» Required action
Exact reproduction required: the lines below from the line with "Task: Click the" to the line with "Image resolution: width=695", both ends included, and no others.

» Exercise input
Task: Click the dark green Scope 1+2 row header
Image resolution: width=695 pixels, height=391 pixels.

---

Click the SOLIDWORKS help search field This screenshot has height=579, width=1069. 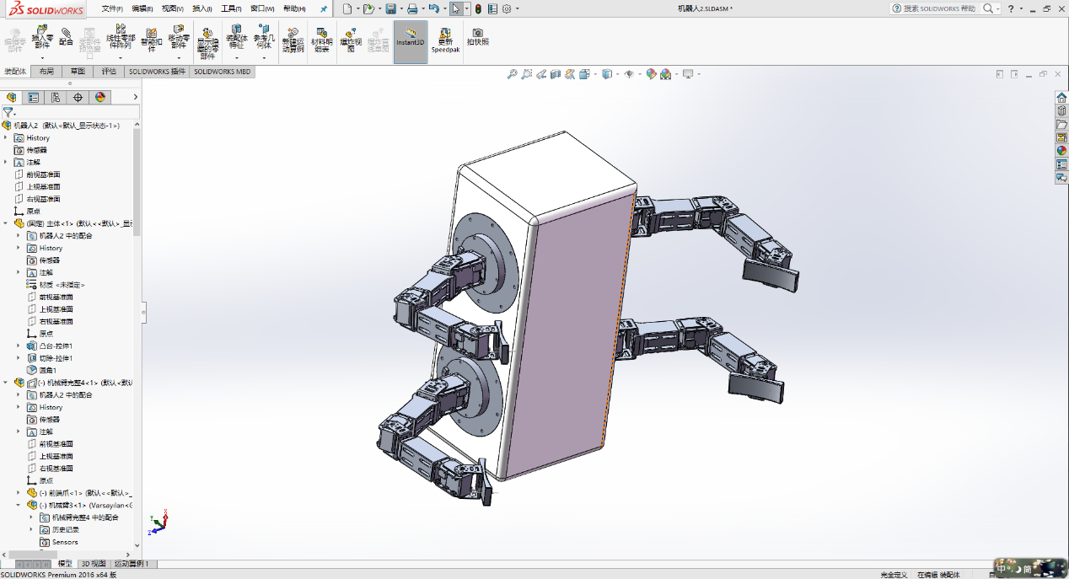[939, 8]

...

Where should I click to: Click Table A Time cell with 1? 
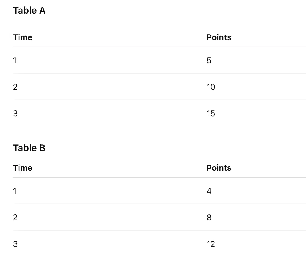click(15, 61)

» Solution for this task
Task: Click the dark green Scope 1+2 row header
Image resolution: width=695 pixels, height=391 pixels.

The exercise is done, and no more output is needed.